# Record list:
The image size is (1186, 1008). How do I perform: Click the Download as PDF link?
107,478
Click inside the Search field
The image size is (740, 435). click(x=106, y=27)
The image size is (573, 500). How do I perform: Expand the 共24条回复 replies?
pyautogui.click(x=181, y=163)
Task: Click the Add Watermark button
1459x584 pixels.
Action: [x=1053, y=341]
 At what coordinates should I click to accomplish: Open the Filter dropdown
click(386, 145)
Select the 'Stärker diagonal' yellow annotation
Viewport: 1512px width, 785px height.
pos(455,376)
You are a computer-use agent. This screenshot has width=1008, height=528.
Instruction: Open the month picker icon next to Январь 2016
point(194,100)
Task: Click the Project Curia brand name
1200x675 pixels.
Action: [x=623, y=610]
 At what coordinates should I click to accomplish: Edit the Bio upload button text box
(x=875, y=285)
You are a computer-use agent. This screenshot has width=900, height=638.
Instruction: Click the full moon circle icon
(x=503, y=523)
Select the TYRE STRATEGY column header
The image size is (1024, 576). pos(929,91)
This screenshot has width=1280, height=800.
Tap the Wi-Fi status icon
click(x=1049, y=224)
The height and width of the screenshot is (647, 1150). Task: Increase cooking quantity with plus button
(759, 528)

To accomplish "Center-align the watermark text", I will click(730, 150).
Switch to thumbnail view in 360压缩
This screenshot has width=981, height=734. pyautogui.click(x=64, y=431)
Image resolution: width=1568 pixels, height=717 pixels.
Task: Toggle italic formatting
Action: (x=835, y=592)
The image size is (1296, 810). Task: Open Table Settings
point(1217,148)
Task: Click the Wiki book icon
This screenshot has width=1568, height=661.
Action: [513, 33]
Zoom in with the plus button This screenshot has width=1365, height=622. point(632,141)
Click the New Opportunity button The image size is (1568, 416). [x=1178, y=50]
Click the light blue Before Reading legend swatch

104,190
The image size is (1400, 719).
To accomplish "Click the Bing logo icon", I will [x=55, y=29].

# Task directions:
Render each line of the material above as a Markdown table with the columns Row and Text. Number the rows in order and omit blank lines.

# Output:
| Row | Text |
|---|---|
| 1 | The image size is (1186, 1008). How do I perform: Click the Download as PDF link? |
| 2 | 107,478 |
| 3 | Click inside the Search field |
| 4 | The image size is (740, 435). click(x=106, y=27) |
| 5 | The image size is (573, 500). How do I perform: Expand the 共24条回复 replies? |
| 6 | pyautogui.click(x=181, y=163) |
| 7 | Task: Click the Add Watermark button |
| 8 | 1459x584 pixels. |
| 9 | Action: [x=1053, y=341] |
| 10 |  At what coordinates should I click to accomplish: Open the Filter dropdown |
| 11 | click(386, 145) |
| 12 | Select the 'Stärker diagonal' yellow annotation |
| 13 | Viewport: 1512px width, 785px height. |
| 14 | pos(455,376) |
| 15 | You are a computer-use agent. This screenshot has width=1008, height=528. |
| 16 | Instruction: Open the month picker icon next to Январь 2016 |
| 17 | point(194,100) |
| 18 | Task: Click the Project Curia brand name |
| 19 | 1200x675 pixels. |
| 20 | Action: [x=623, y=610] |
| 21 |  At what coordinates should I click to accomplish: Edit the Bio upload button text box |
| 22 | (x=875, y=285) |
| 23 | You are a computer-use agent. This screenshot has width=900, height=638. |
| 24 | Instruction: Click the full moon circle icon |
| 25 | (x=503, y=523) |
| 26 | Select the TYRE STRATEGY column header |
| 27 | The image size is (1024, 576). pos(929,91) |
| 28 | This screenshot has width=1280, height=800. |
| 29 | Tap the Wi-Fi status icon |
| 30 | click(x=1049, y=224) |
| 31 | The height and width of the screenshot is (647, 1150). Task: Increase cooking quantity with plus button |
| 32 | (759, 528) |
| 33 | To accomplish "Center-align the watermark text", I will click(730, 150). |
| 34 | Switch to thumbnail view in 360压缩 |
| 35 | This screenshot has width=981, height=734. pyautogui.click(x=64, y=431) |
| 36 | Image resolution: width=1568 pixels, height=717 pixels. |
| 37 | Task: Toggle italic formatting |
| 38 | Action: (x=835, y=592) |
| 39 | The image size is (1296, 810). Task: Open Table Settings |
| 40 | point(1217,148) |
| 41 | Task: Click the Wiki book icon |
| 42 | This screenshot has width=1568, height=661. |
| 43 | Action: [513, 33] |
| 44 | Zoom in with the plus button This screenshot has width=1365, height=622. point(632,141) |
| 45 | Click the New Opportunity button The image size is (1568, 416). [x=1178, y=50] |
| 46 | Click the light blue Before Reading legend swatch |
| 47 | 104,190 |
| 48 | The image size is (1400, 719). |
| 49 | To accomplish "Click the Bing logo icon", I will [x=55, y=29]. |